The financial implications and risks arising are assessed and taken into account in the context of the entire Group’s sustainable development strategy. The relevant key topics are:

a) increased fuel and raw material costs,

b) lower demand for energy-intensive products such as fossil fuels, and

c) the tightening regulatory framework for controlling and limiting greenhouse gas (GHG) emissions.

Indicatively, as per (c) point, the following are worth mentioning: the European Emissions Trading Scheme (EU ETS) and the Carbon Border Adjustment Mechanism (CBAM) which contribute to further increase of the carbon cost.

For 2023, the obvious financial implications for HELLENiQ ENERGY were directly linked to the risk of increasing the cost of covering the emission allowance deficit, as all three of the Group’s refineries in Greece participate in the EU ETS. In the period 2021-2025 (first sub-period of the 4th trading phase) and under the new free allocation rules, compliance costs have increased significantly due to the significant increase in the price of allowances (approximately €80/tn at the end of 2023), as well as due to the decreasing amount of emissions-free allowances under the current free allocation rules.

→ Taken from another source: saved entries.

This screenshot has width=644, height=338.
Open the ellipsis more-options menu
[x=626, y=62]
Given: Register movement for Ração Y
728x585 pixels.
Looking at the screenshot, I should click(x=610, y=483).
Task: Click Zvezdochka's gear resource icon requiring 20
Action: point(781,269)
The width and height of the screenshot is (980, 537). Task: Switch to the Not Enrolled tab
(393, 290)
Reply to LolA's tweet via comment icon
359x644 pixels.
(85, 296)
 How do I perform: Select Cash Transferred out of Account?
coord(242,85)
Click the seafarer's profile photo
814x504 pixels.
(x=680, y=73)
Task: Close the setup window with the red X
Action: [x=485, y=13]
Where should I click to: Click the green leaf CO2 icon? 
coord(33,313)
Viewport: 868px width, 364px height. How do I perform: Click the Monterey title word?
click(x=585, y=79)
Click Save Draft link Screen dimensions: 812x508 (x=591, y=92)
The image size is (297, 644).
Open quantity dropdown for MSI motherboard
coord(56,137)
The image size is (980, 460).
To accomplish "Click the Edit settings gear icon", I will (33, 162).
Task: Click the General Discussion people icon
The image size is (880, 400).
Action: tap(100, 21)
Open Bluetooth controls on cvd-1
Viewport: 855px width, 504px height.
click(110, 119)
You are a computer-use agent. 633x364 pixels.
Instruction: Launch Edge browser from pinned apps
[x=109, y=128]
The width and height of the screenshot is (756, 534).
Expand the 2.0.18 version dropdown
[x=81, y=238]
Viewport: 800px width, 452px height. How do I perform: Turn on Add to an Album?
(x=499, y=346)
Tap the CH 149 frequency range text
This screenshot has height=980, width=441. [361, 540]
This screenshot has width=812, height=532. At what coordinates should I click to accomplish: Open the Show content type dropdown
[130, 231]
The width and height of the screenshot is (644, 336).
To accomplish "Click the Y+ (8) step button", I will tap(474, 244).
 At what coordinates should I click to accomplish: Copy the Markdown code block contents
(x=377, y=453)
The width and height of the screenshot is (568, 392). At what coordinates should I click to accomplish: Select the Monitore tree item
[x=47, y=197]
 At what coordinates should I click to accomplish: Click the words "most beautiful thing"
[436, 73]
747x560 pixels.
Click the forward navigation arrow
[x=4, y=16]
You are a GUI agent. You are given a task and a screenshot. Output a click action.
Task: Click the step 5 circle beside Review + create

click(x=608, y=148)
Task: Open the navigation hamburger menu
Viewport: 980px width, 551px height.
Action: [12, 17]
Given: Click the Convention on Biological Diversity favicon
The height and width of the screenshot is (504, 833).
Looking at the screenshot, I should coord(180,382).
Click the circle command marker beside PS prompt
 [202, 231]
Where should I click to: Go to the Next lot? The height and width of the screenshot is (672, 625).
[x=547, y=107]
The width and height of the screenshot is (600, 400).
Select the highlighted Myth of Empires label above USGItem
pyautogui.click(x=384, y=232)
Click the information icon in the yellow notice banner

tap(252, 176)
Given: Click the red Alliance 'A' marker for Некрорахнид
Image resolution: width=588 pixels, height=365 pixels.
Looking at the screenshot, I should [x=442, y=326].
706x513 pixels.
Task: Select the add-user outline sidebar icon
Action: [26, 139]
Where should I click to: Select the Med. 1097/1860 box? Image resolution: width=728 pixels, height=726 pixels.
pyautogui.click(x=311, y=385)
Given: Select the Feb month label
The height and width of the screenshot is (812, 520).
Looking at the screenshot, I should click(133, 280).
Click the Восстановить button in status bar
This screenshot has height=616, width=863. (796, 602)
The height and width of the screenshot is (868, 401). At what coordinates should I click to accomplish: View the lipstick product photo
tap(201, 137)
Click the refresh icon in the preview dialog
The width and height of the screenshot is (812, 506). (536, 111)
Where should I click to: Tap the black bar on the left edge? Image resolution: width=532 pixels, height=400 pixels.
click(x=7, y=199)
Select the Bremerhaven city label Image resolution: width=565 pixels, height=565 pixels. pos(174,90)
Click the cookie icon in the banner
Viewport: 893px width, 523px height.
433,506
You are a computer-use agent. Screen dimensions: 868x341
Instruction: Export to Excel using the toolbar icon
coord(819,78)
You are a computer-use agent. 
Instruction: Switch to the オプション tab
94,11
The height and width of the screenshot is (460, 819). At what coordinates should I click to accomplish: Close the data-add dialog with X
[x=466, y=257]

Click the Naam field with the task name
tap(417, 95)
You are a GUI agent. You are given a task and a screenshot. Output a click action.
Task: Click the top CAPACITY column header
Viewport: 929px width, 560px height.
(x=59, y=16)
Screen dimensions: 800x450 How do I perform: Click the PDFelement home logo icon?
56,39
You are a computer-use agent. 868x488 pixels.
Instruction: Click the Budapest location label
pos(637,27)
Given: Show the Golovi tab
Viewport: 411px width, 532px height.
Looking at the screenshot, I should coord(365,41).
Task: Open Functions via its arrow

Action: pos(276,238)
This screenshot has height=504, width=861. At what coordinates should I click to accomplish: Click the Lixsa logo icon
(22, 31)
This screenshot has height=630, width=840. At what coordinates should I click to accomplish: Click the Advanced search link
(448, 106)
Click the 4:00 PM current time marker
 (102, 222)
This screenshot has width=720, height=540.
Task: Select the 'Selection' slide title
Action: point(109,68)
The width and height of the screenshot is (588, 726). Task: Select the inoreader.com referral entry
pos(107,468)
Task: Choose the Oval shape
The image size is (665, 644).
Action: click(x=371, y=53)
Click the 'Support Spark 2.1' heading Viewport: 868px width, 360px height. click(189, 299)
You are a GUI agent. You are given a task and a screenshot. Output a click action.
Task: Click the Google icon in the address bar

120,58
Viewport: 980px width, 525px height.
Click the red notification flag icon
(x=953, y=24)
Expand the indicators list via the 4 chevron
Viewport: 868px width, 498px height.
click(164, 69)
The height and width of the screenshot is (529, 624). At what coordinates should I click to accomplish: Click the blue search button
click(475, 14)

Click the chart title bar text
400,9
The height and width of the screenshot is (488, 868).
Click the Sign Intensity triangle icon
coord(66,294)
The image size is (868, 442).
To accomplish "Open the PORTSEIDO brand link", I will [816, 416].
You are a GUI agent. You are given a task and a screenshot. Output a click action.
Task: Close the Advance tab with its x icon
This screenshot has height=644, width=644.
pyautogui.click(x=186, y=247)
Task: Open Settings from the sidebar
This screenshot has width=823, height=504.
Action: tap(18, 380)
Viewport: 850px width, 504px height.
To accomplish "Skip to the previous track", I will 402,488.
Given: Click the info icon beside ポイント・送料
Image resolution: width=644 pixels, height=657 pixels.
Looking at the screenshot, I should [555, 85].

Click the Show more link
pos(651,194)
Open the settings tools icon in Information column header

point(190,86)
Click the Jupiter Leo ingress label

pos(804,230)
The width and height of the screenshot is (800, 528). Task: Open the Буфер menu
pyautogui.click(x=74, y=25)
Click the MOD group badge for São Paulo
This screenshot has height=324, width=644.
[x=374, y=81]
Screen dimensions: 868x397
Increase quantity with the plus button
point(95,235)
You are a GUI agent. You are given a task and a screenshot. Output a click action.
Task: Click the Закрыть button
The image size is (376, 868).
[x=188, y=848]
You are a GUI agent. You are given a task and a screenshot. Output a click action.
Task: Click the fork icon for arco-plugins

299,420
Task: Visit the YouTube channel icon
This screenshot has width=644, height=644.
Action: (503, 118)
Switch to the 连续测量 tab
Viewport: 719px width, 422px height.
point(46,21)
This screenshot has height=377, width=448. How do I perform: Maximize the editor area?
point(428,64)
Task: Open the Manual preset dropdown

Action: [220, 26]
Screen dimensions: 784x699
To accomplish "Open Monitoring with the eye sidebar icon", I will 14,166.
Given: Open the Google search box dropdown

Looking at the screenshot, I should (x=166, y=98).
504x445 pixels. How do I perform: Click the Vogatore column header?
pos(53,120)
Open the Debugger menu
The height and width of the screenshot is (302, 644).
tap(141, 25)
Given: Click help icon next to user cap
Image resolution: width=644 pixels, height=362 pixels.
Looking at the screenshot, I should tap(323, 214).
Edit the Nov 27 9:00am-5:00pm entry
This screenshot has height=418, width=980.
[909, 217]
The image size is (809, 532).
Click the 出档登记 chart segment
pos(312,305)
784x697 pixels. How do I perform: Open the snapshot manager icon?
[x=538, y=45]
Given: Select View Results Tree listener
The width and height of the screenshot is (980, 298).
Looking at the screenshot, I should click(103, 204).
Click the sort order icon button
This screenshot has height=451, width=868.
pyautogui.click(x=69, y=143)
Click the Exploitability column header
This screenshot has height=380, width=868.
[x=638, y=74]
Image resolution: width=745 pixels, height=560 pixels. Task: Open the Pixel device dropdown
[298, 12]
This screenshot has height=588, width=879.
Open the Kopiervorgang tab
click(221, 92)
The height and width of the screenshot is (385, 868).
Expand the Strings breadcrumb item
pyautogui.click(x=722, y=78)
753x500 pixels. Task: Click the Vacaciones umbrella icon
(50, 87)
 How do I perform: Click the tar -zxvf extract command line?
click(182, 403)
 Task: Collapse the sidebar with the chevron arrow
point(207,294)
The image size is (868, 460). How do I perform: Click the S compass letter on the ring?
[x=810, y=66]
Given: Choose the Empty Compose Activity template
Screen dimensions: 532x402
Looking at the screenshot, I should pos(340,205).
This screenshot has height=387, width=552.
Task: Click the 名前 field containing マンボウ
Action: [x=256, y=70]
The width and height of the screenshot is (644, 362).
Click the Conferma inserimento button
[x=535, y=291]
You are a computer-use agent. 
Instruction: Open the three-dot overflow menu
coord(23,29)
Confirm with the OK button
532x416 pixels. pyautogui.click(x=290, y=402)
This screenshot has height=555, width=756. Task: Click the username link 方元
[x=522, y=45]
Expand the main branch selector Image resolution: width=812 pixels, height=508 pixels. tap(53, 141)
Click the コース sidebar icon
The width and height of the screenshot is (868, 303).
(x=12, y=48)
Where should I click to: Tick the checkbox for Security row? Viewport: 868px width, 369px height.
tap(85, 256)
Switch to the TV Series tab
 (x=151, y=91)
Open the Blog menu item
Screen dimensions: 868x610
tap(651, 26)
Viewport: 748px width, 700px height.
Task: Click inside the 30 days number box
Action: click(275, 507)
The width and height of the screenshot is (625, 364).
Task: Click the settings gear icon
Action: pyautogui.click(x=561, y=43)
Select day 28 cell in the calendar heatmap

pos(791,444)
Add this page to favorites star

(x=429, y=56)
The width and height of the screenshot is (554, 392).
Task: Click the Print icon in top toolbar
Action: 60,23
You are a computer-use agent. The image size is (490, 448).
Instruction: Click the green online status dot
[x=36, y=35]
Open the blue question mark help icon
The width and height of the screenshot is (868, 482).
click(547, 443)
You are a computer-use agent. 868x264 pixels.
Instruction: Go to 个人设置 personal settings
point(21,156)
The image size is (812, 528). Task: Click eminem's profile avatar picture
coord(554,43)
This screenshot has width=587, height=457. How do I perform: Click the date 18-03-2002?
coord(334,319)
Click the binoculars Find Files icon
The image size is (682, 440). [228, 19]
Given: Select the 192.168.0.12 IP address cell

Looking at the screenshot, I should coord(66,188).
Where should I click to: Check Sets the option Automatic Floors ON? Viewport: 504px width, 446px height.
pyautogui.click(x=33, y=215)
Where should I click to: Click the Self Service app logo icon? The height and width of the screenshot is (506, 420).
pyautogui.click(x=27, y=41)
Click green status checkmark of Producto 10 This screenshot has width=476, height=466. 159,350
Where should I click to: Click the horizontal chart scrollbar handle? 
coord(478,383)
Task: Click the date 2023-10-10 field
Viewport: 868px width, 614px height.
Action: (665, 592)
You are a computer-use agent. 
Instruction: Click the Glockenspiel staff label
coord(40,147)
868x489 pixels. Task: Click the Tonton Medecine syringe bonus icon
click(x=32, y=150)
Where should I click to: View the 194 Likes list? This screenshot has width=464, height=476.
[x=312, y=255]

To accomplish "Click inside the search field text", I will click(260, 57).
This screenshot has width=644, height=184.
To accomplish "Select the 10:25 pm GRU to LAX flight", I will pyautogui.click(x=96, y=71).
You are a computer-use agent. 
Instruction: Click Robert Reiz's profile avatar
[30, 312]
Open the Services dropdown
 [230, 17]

A further increase in compliance costs and an increased risk of carbon leakage is expected, taking into account the planned changes in the ETS in the context of the implementation of the European Green Deal and the European reduction targets of the “Fit for 55″ package, (note that the refining sector is included among those facing carbon leakage risk, i.e., a significant deterioration in its competitiveness compared to similar facilities outside Europe). Due to its geographical location (EU borders), the group faces an even greater competitive risk compared to other European countries, from neighbouring countries that are not part of the ETS and produce the same products but do not include in their operating costs the carbon costs that the group incurs as a result of its participation in the emissions trading scheme (EU ETS).

HELLENiQ ENERGY’s Management continuously analyses and evaluates, during each financial year, all the above risks (increased CO2 costs, transition to a carbon neutral economy, changes in consumer demand and preferences, increase in crude oil prices), while also identifying investment opportunities such as the development of RES, increasing energy efficiency, development of low emission products, and ultimately shaping the Group’s strategy. Its faithful implementation has already contributed to reducing the carbon deficit and operating costs through increased energy efficiency, while lower carbon footprint fuels already represent an increasing share of the Group’s turnover.

  • icon

    The key means of HELLENiQ ENERGY’s contribution to addressing the climate change phenomenon have been and remains the enhancement of energy efficiency and energy saving.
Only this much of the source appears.